What does it take to get approved for Social Security Disability benefits by an Administrative Law Judge in the Chicago metropolitan area? Well, there are countless rules and regulations guiding disability decisions – whether a person’s given health problem is diabetes, a heart condition, back pain, arthritis, a psychiatric impairment or something else. People are often confused by the notion of whether a certain health problem or diagnosis “qualifies” for Social Security disability. In our experience at Nash Disability Law, helping more people in the Chicago metropolitan area win Social Security disability benefits than any other law firm, what we observe is the following:
Administrative Law Judges (ALJs) in the Chicago metropolitan area (whether the hearing is in the Loop, Oak Brook, Evanston, Orland Park or Valparaiso) look at your medical records. These include hospitalization records and outpatient records of where you have been to the doctor, particularly in the one to two years before your given hearing. It’s not uncommon for Social Security disability claimants to be sent to “independent” medical exams by SSA, which are often rather cursory.
It is common sense that the judge deciding the case would not want their own family member’s health condition “understood” in a hasty, formulaic manner, but what view does a given judge have toward a Social Security Disability claimant and the process?
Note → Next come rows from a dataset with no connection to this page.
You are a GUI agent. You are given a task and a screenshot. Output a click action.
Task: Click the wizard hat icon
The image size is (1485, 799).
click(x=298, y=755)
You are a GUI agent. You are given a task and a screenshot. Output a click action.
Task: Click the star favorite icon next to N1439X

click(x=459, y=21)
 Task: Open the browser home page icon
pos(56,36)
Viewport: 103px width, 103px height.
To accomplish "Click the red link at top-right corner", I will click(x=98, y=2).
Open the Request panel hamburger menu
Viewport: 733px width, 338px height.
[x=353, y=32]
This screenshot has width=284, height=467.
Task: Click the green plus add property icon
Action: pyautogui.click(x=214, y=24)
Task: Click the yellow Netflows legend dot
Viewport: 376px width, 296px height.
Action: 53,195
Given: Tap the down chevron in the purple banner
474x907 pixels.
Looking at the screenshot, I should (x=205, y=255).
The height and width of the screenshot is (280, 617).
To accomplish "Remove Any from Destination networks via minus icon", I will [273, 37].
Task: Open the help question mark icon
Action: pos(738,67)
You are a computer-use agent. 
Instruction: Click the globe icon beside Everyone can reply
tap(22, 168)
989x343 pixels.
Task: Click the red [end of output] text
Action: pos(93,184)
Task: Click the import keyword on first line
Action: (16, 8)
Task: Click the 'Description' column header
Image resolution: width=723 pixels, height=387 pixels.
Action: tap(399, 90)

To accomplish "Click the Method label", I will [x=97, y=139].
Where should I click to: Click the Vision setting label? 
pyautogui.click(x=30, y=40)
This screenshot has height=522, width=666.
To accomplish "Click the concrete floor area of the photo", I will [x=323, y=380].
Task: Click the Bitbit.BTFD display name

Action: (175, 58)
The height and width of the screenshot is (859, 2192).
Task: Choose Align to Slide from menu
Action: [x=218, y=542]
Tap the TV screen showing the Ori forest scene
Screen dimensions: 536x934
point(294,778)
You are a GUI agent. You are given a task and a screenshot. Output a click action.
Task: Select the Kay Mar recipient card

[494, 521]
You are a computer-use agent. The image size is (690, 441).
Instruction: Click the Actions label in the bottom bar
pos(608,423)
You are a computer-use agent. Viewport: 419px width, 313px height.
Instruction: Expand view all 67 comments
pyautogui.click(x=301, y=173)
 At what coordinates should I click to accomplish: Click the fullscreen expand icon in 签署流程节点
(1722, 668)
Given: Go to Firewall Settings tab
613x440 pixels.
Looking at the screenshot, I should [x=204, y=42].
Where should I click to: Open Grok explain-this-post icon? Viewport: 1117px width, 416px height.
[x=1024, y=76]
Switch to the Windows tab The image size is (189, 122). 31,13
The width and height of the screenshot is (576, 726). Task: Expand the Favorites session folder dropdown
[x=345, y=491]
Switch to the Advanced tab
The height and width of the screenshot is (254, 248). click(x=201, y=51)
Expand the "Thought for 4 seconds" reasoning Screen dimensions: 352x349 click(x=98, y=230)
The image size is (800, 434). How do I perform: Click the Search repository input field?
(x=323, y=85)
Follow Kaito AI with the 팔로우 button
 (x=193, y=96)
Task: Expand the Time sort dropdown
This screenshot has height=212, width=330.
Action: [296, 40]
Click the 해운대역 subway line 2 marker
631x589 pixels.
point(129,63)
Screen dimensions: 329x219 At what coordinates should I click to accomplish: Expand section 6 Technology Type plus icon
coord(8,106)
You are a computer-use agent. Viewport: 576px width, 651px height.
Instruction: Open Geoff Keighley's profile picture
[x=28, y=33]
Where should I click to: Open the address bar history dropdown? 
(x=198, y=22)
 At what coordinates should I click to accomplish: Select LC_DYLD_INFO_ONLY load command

Certainly they look at the records of the doctors treating the claimant, in further search of the Holy Grail of the SSDI process: “objective evidence.” And the ALJ’s life experience (both in the practice of law and outside of it), SSA training and a wealth of informal patterns of thinking and customs come to bear on what inferences are drawn from the given medical and non-medical records.
Compare our ad where attorney Tom Nash highlights that his father was a judge, and Tom learned that people in court deserve respect and understanding. This becomes important because symptoms disable people – not medical labels or complicated medical words on pieces of paper. It’s entirely understandable that Social Security law and the ALJs focus on medical evidence and its relationship to testimony. At Nash Disability Law (“NDL”), we wouldn’t have it any other way. However, one of the senior attorneys here at NDL, Russ, had an uncle who was a Social Security Administrative Law Judge for over 25 years. Russ often pointed out that if SSA wanted to have a program where all one did was compare the findings in the records to complicated rules in some regulatory book, a judge could quickly dispatch of a great volume of claims. But despite the siren song of such a magic formula for “accurately” deciding the future of claimants who are often and unfairly harshly viewed and scapegoated it, most everyone believes testimony and credibility should be an important part of the process and bottom-line judgment. Russ was fond of suggesting that if other facts and the credibility of testimony are important, then it takes patience at a hearing to achieve the just result. It does. And particularly when judges grow numb to human individuality in the context of seemingly similar fact patterns.